=== What you are asked to do ===
Reproduce the rows from the line with "The height and width of the screenshot is (850, 1400)." up to and including the line with "Action: pyautogui.click(x=51, y=194)", changing "icon" to "symbol" and leaving everything else as it is.

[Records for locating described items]
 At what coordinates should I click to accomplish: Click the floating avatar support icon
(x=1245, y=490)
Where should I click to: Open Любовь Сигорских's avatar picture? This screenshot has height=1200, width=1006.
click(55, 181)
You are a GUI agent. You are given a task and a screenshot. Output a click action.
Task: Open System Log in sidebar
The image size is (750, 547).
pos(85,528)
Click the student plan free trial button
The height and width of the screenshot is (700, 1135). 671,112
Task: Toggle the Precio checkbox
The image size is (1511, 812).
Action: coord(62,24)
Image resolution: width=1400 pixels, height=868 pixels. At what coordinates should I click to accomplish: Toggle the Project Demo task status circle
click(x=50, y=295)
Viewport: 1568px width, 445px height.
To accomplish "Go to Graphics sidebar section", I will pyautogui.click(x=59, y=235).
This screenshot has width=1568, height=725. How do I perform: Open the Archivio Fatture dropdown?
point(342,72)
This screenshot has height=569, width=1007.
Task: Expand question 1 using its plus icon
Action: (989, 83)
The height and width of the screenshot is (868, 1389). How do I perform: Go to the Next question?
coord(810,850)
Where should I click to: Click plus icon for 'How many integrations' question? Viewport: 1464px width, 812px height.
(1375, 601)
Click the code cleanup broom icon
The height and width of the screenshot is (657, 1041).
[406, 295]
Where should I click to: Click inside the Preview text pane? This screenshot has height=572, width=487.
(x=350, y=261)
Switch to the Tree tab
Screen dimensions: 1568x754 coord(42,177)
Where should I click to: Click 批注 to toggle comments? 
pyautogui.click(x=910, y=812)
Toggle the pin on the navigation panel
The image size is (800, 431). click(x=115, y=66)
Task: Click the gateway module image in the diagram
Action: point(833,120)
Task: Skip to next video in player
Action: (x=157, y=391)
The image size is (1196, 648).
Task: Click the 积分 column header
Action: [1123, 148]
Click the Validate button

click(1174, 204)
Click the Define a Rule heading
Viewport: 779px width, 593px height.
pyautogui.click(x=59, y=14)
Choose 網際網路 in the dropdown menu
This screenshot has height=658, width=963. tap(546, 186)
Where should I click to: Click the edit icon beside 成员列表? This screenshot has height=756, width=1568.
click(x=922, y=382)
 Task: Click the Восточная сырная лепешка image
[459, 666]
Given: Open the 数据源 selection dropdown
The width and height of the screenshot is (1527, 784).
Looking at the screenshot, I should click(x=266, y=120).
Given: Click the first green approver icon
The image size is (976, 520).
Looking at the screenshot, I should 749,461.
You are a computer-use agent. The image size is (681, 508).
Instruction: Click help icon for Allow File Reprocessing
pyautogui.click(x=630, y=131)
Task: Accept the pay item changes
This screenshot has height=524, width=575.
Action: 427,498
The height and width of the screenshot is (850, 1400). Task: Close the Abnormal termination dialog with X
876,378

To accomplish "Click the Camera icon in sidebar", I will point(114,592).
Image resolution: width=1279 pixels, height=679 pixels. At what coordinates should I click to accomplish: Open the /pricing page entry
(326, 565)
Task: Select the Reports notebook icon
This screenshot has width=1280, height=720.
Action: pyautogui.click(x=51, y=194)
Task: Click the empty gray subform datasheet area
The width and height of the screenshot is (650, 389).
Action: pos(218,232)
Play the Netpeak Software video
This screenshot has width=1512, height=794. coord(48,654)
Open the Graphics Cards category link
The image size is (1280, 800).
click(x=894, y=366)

=== Expected answer ===
The height and width of the screenshot is (850, 1400). Task: Close the Abnormal termination dialog with X
876,378

To accomplish "Click the Camera symbol in sidebar", I will point(114,592).
Image resolution: width=1279 pixels, height=679 pixels. At what coordinates should I click to accomplish: Open the /pricing page entry
(326, 565)
Task: Select the Reports notebook symbol
This screenshot has width=1280, height=720.
Action: pyautogui.click(x=51, y=194)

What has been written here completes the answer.